Maka segala doa apapun bentuknya itu insyaallah atas izinnya akan diijabah olehnya. Karenanya itulah hamba berani mengatakan bahwa "semakin kita merasa dirikita hina maka semakin Allah meninggikan derajat kita dihadapannya"
Berbicara tentang doa, ialah itu penyambung tali hubungan antara jiwa hamba dengan Dzat Tuhannya yang Maha Agung. Senantiasalah kita selalu dan setiap waktunya mengulurkan tangan, tengadahkanlah wajah kelangit ataukah tidak tundukanlah jiwa dan hati kita ketika mengharap ridhanya. sebab, hakikinya itu tiadalah doa yang tidak diijabah oleh-Nya. Namun Allah selalu tahu-menahu kapan waktunya itu doa-doa hambanya mesti dikabulkan. Sebab Allah hanya memberi apa yang kita butuhkan, dan allah belum memberi apa yang kita inginkan.  ialah Allah sebenarnya tahu kita meminta, tapi Allah menunggu waktu yang tepat. Seperti halnya judul buku Leo Tolstoy seorang pengarang yang baik budi perangainya mengatakan ”Tuhan tahu tapi dia menunggu”. Itulah yang senantiasa kita ingat dan pikirkan dikala kita berputus asa dari rahmatnya bahwa tiadalah tuhan akan zalim kepada umatnya, tapi dialah Allah yang maha bjaksana yang mengerti segalanya. 

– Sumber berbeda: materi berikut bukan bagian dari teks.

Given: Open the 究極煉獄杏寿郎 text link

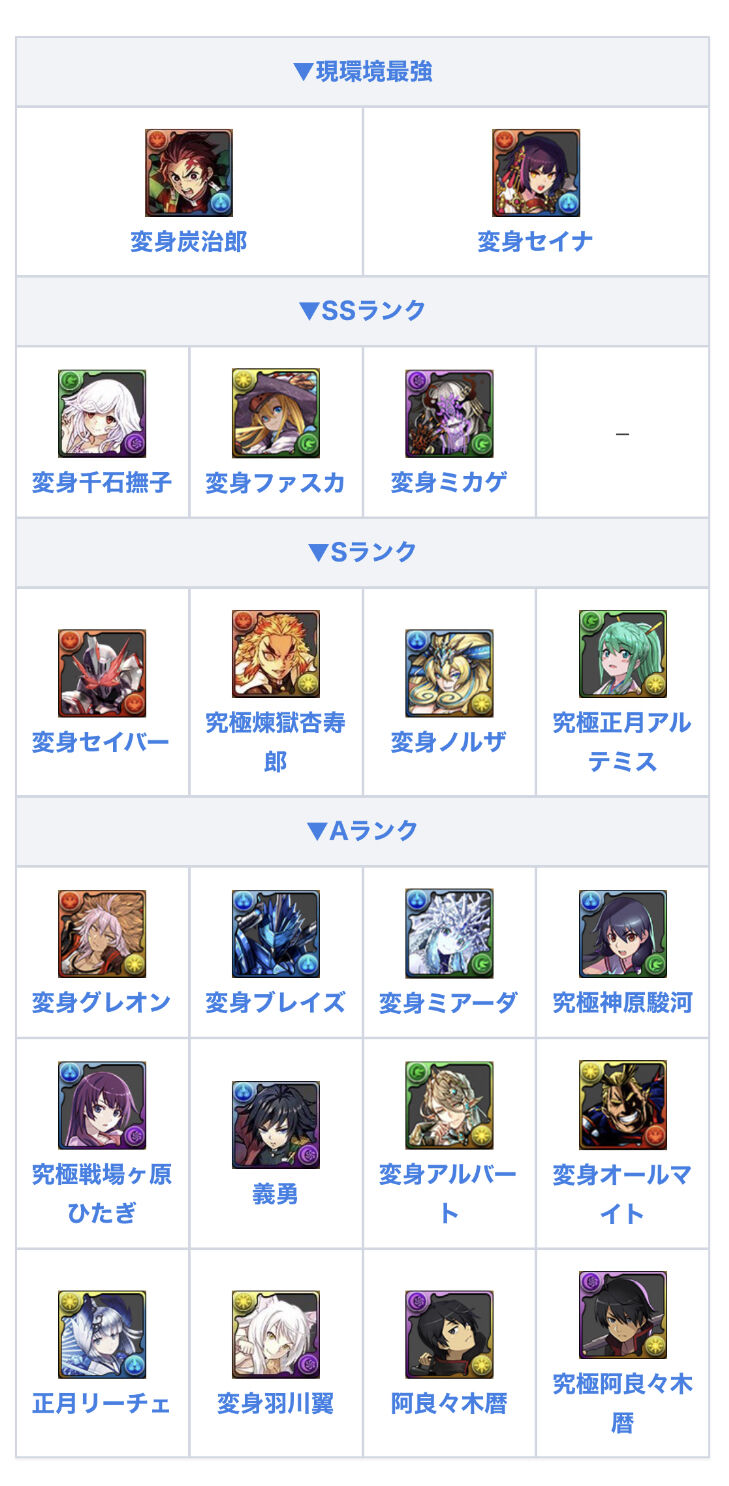Looking at the screenshot, I should [x=276, y=742].
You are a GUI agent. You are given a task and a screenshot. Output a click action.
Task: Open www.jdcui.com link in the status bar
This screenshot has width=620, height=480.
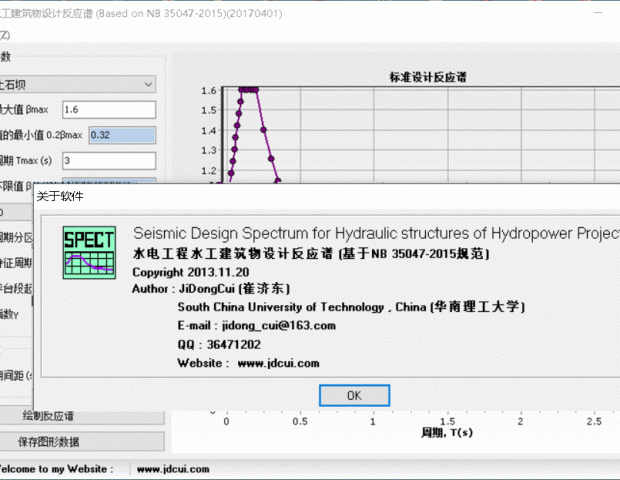tap(171, 468)
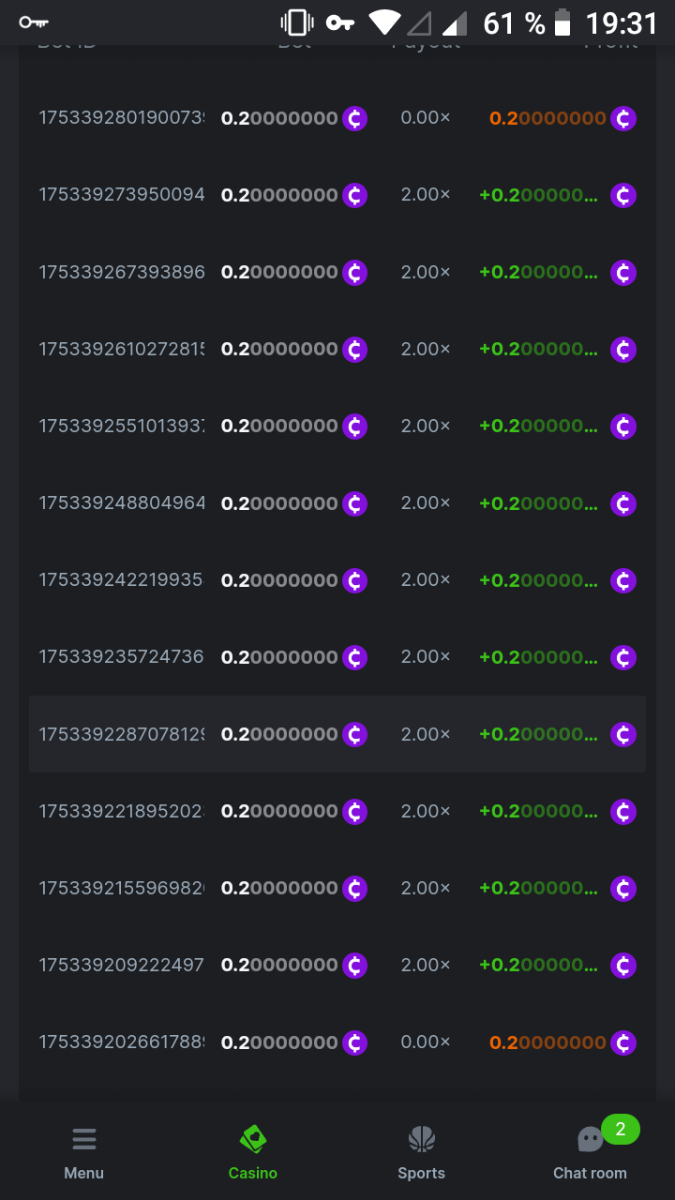
Task: Tap bet-amount coin icon in row 175339280190073
Action: coord(355,118)
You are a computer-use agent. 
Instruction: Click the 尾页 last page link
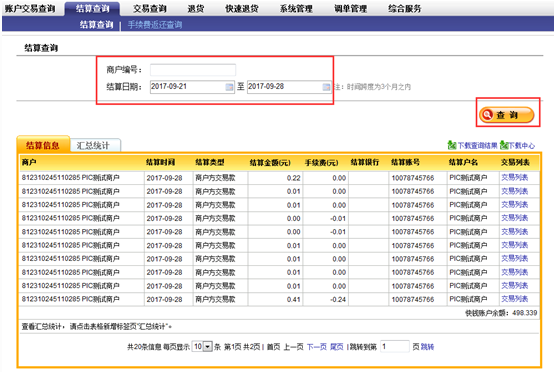click(337, 347)
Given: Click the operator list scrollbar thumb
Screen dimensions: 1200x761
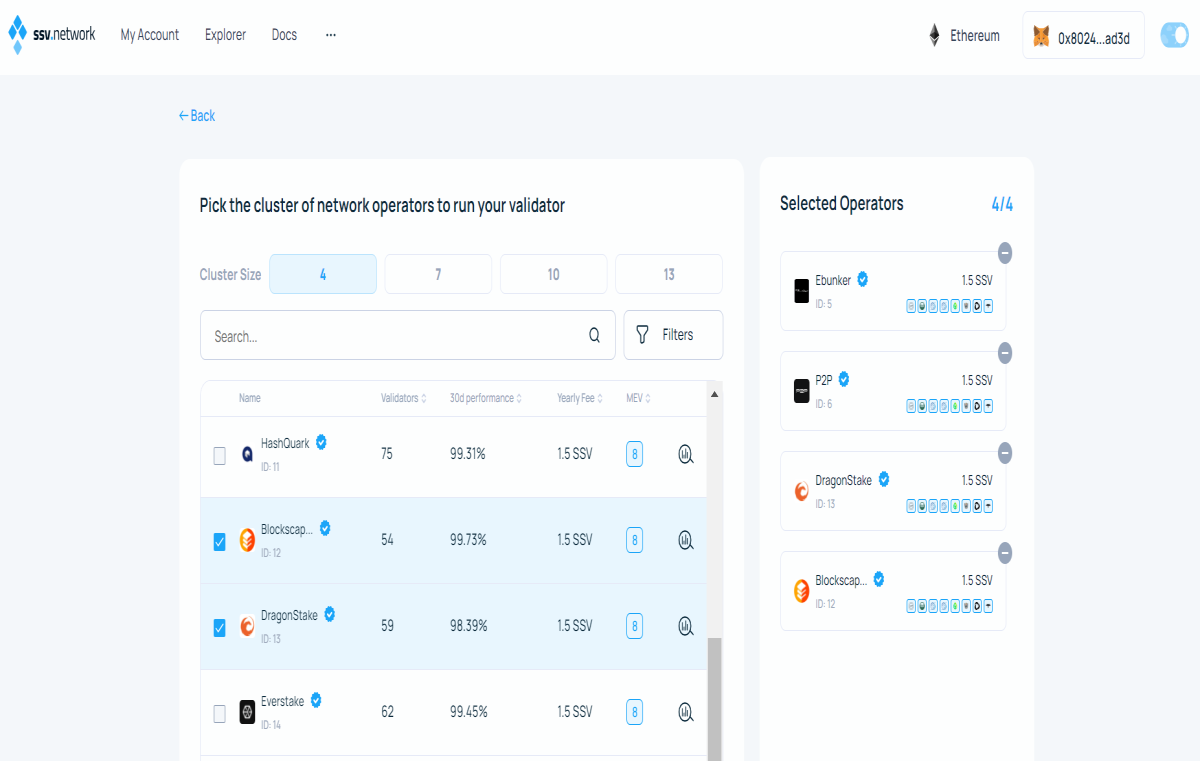Looking at the screenshot, I should click(714, 700).
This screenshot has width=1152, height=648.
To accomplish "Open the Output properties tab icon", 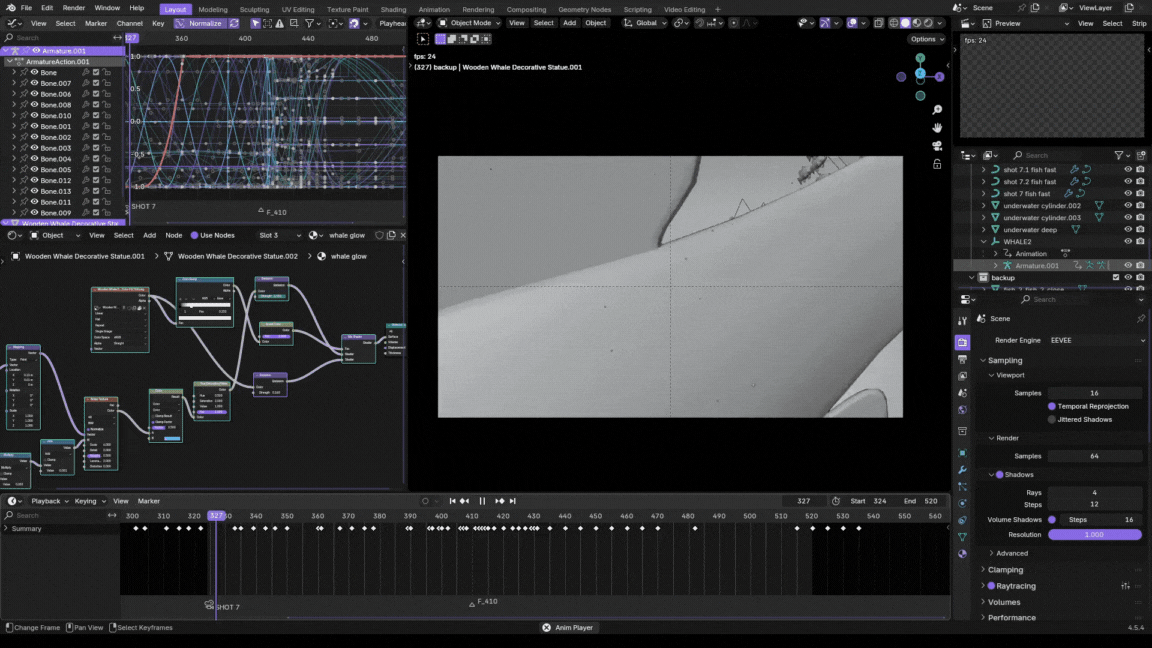I will (x=962, y=359).
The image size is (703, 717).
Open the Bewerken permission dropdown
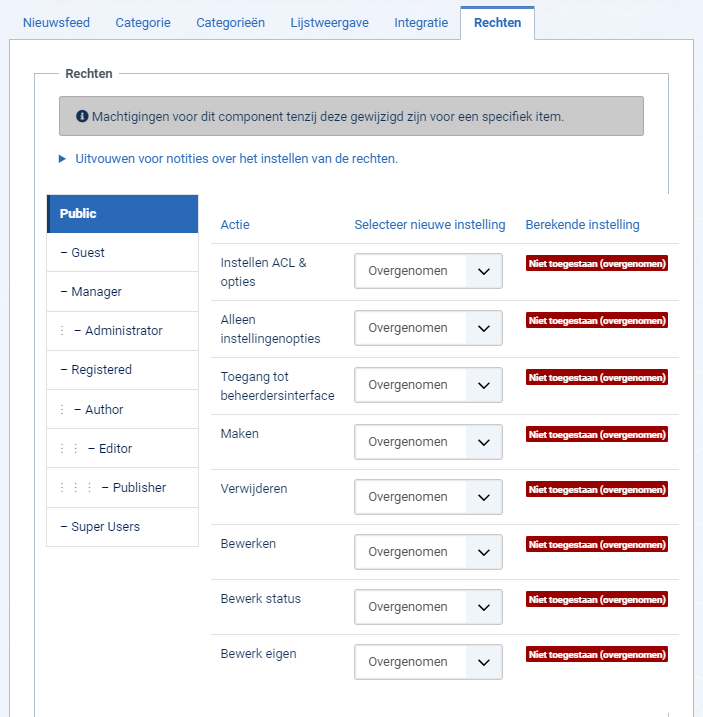tap(428, 551)
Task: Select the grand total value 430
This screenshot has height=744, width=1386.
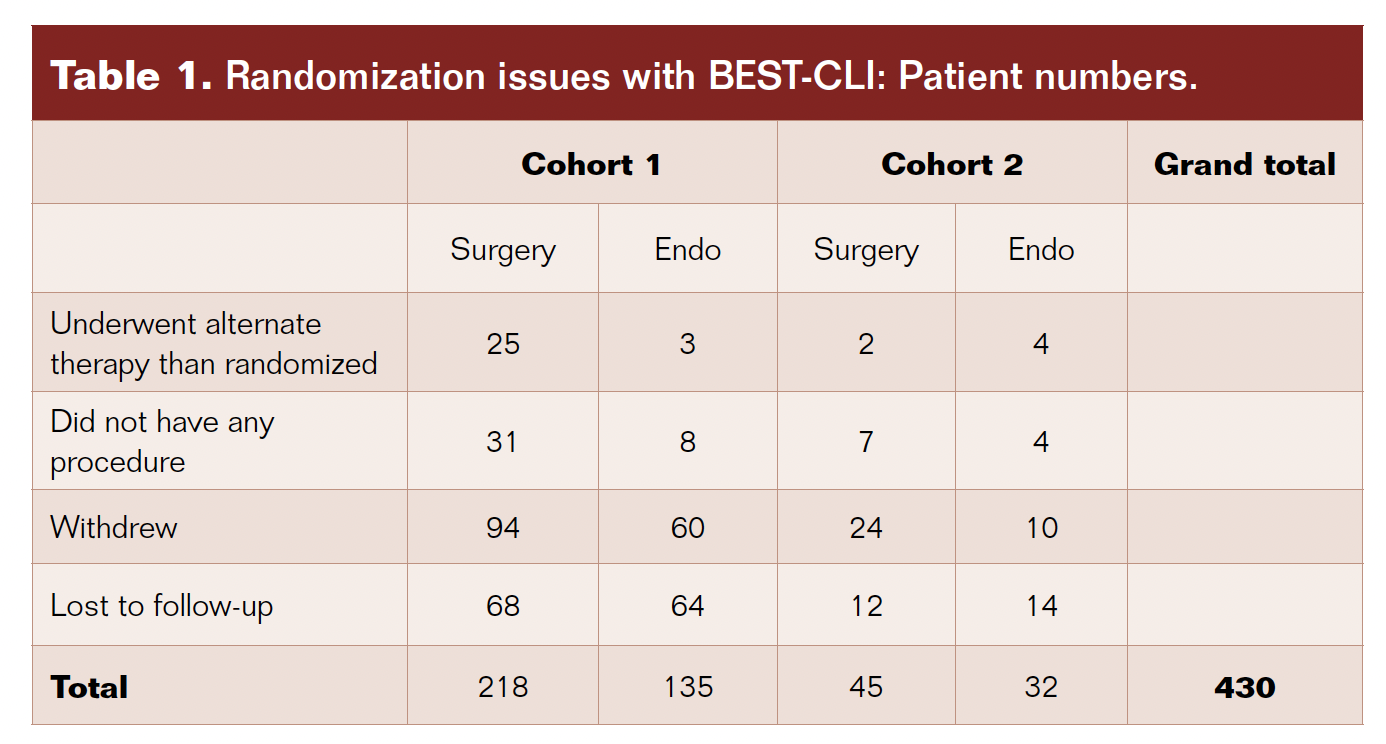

Sepertilah keinginan dan gejolak jiwa ini menghembuskan sesak didada lantaran besar sungguh besar keinginan hamba menunaikan ibadah haji dan merasakan betapa indahnya wukuf dan berlebaran di tanah haram itu. Namun, tiadalah tuhan akan memanggil kita kesana jikalau belum siap adanya.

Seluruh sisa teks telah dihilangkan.